Childcare providers typically face thin profit margins, often forcing them to forego necessary facilities upgrades, repairs, and maintenance.
Phase 1 of the NJ Child Care Facilities Improvement Program will provide grants between $50,000 to $200,000 to pay for improvements that foster high-quality early childhood learning environments, according to officials.
These interior and exterior improvements could include but are not limited to installing energy-efficient windows, creating additional classroom space, purchasing new playground equipment, replacing flooring, remediating environmental hazards such as lead or mold, or putting in child-height sinks or toilets.
A complete list of eligible uses and details on the program can be found at https://www.njeda.com/child-care-improvement-program/.

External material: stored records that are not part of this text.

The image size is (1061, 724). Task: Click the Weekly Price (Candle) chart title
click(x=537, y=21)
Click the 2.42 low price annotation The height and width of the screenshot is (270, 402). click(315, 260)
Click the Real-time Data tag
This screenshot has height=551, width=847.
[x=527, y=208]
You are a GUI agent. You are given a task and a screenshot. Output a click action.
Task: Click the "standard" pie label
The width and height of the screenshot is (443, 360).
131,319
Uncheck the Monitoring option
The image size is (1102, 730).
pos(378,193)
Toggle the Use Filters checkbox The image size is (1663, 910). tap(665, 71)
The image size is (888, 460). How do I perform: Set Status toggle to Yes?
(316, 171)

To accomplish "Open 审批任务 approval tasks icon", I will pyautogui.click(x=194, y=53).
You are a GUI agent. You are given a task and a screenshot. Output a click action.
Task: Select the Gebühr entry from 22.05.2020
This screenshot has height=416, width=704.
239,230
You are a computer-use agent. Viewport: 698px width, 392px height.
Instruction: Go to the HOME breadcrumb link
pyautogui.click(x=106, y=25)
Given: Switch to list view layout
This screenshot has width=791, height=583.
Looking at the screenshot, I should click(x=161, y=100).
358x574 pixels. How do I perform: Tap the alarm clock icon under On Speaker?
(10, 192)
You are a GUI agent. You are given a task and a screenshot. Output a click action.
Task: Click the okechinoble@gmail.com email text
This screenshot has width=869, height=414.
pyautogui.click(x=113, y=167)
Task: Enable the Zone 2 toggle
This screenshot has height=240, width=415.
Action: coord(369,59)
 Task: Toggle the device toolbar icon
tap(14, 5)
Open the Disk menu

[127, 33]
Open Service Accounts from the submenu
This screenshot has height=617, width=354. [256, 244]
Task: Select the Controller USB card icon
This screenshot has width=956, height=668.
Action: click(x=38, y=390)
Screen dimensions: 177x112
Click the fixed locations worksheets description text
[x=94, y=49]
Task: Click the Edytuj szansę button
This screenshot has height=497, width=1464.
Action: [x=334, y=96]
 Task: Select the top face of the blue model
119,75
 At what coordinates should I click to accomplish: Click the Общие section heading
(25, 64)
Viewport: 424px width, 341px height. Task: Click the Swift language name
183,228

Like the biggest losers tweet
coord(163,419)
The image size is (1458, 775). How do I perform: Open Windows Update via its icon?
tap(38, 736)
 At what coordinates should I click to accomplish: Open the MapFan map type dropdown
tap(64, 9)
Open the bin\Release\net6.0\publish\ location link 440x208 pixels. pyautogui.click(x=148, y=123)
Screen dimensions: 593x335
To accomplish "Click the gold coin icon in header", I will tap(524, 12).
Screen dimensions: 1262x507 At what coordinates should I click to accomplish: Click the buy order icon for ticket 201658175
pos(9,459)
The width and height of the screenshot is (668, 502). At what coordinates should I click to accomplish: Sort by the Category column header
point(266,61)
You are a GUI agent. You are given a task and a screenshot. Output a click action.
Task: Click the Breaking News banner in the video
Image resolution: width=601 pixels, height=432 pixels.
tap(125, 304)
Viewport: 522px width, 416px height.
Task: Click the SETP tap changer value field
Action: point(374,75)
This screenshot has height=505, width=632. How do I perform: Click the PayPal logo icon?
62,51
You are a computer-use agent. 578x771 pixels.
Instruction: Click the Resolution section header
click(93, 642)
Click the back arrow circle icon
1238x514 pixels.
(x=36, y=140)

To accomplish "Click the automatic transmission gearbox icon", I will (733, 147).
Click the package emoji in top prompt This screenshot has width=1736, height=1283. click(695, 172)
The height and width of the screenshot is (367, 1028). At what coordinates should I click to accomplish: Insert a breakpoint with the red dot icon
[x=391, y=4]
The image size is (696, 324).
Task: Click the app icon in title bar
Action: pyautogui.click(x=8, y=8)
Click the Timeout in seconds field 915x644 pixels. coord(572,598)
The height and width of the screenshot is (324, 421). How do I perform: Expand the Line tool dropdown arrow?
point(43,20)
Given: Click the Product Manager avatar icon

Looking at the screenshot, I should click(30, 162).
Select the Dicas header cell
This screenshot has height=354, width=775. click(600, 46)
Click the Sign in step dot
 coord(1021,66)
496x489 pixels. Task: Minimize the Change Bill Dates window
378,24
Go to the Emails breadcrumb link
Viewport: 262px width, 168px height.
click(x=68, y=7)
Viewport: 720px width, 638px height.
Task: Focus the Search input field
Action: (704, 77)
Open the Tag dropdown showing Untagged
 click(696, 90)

"ABC Academy Daycare is always looking for ways to enhance the quality of early childhood education and always put our children first when making budget decisions, therefore, prioritizing the improvements projects while keeping costs down is often a challenge," said Anna Hareza, owner of ABC Daycare Academy.
"Governor and First Lady Murphy recognize the crucial role New Jersey's child care centers play in setting our children up for success and the grant that will significantly help childcare centers achieve a higher standard of care."
"Every child deserves to go to a world-class child care facility, regardless of a family's income," said NJEDA Executive Vice President of Economic Security Tara Colton. "The NJ Child Care Facilities Improvement Program will provide funding to help ensure that all New Jersey children have access to high-quality early learning environments while giving child care providers access to funding to upgrade their facilities, allowing them to focus on what is most important: caring for our state's children."
"The NJ Child Care Facilities Improvement Program will allow child care providers to leverage public resources to upgrade and improve and to create and sustain safe, nurturing environments intended to help develop young minds," said NJ Department of Children and Families (NJDCF) Commissioner Christine Norbut Beyer.
"This investment in state-of-the-art child care programs will encourage healthy growth and development for New Jersey's children and will strengthen the child care options available to working families. This is a welcome inclusion in efforts to support families and children in New Jersey to thrive."
Officials say applicants may own or lease the space that will be improved, and they must currently enroll or have enrolled in the 12 months before the date of application, at least one child receiving support through the NJDHS Child Care Assistance Program.
Childcare providers must also enroll in NJDHS's quality rating and improvement system, Grow NJ Kids.
While the NJEDA plans to expand the NJ Child Care Facilities Improvement Program to home-based childcare providers registered with NJDHS in subsequent program phases, this inaugural phase will only be open to childcare centers licensed by the NJDCF.